Data are presented as mean ± standard deviation (SD). All comparisons of means were calculated by using ANOVA tests with Tukey HSD correction for multiple means comparisons. A P value less than 0.05 was considered statistically significant.

Results

VC inhibits the proliferation, migration and invasion of HCC cells

First, we treated three different HCC cell lines with various concentration of VC, and the concentration-survival curves were plotted. The results showed that the 50% inhibitory concentration (IC₅₀) of VC in Hep3B and SK-Hep-1 cells was much lower than that in Huh7 cells (Fig. 1A), suggesting that Hep3B and SK-Hep-1 cells were more sensitive to VC than Huh7 cells. Treatment with VC suppressed HCC cell proliferation in a does- and time-dependent manner (Fig. 1B). Similarly, the VC treatment repressed the colony formation ability of HCC cells (Fig. 1C). However, VC did not show an obvious cytotoxic effect on THLE-2 cells, a normal liver cell line (Fig. S1).

The effect of VC on the migration and invasion was also measured. The results of transwell assays demonstrated that the migratory and invasive abilities of HCC cells was inhibited by the treatment of VC in a does-dependent manner (Figs. 2A and 2B).

VC enhances the anti-proliferative activity of Lenvatinib in HCC cells

Next, we determined whether VC enhanced the effect of Lenvatinib on cell survival. we treated HCC cells with various concentrations of VC, Lenvatinib or a combination of both for 48 h. Treatment with Lenvatinib alone significantly inhibited cell survival, while cotreatment of VC and Lenvatinib had a greater inhibitory effect (Fig. 3A). Upon co-administration with VC, the IC₅₀ values of Lenvatinib were significantly decreased. Furthermore, cell proliferation was examined using CCK-8 and colony formation assays, and the results showed that the combination of VC and Lenvatinib exerts a more significant anti-proliferative effect on HCC cells (Figs. 3B–3C).

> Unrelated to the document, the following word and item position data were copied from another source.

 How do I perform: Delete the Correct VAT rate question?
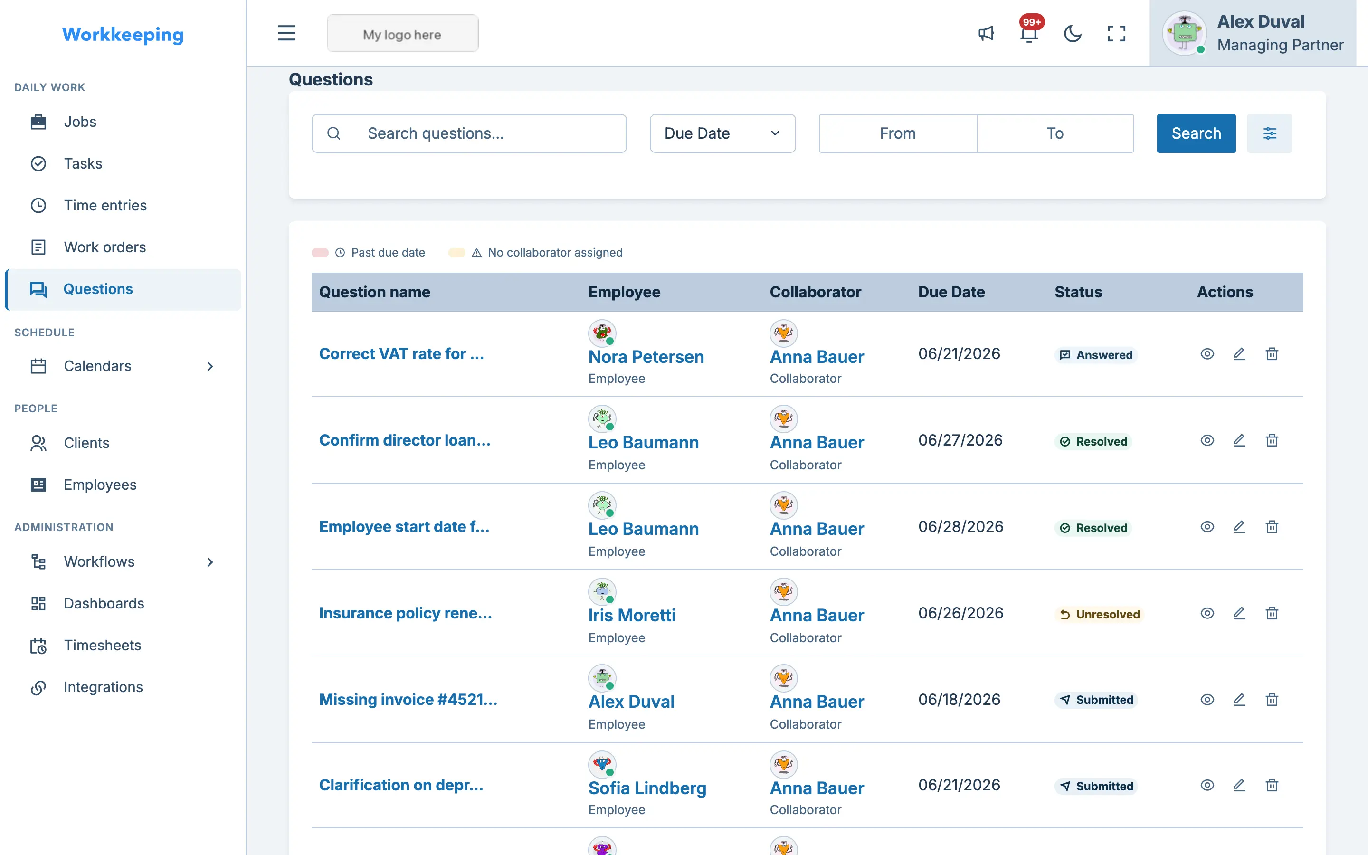[x=1272, y=354]
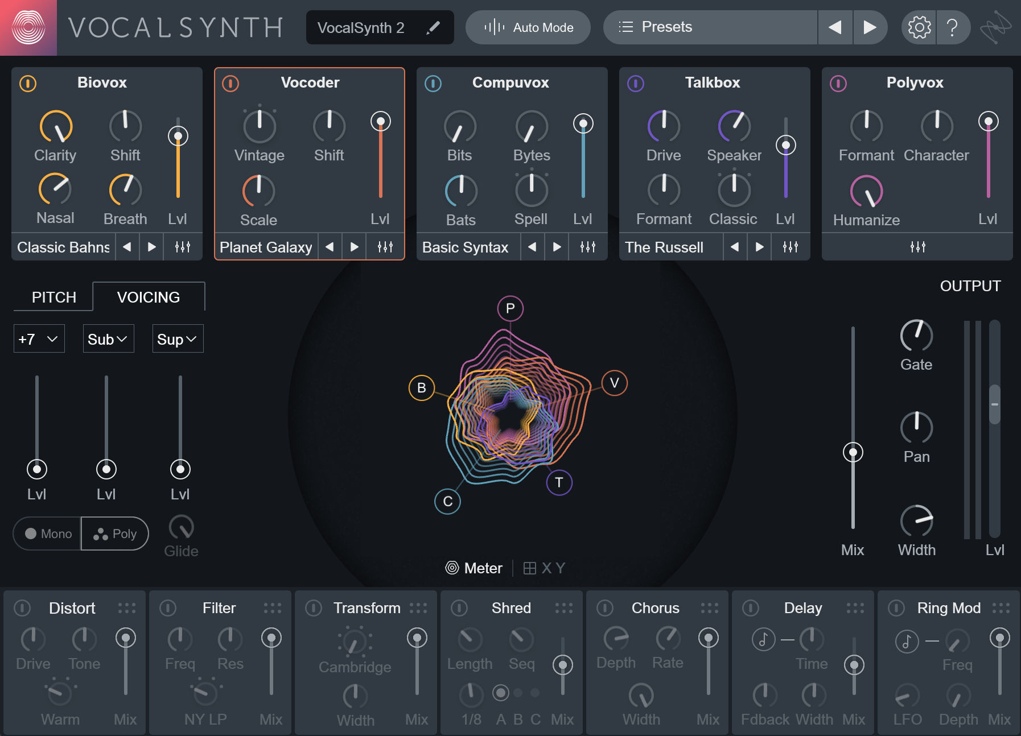1021x736 pixels.
Task: Click the pencil icon beside VocalSynth 2
Action: click(433, 27)
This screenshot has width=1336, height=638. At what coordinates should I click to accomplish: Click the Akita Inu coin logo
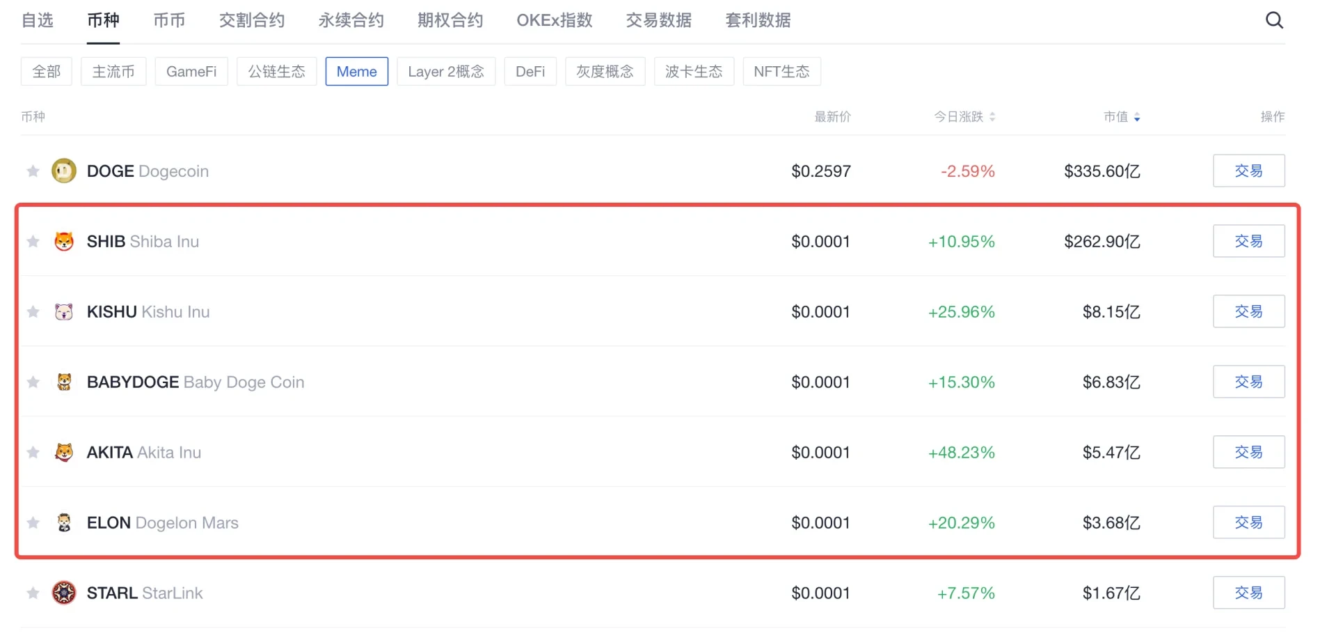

We then evaluated their synergism using the Chou-Talalay method with the Calcusyn software (Biosoft, Cambridge, UK). As shown in Table 1, a combination index (CI) less than 1 indicates the drug combination has synergism. The CI value can reach as low as 0.6883, demonstrating a moderate synergistic activity for this drug combination.

VC reinforces the anti-metastatic effect of Lenvatinib in HCC cells

Although previous studies have reported that Lenvatinib can attenuated the tumor metastasis, whether its combination with VC enhanced this effect remains unknown. The transwell assays demonstrated that the cellular migration and invasion were significantly inhibited after treatment with the combination of VC and Lenvatinib compared with treatment with either of these drugs alone (Figs. 4A and 4B).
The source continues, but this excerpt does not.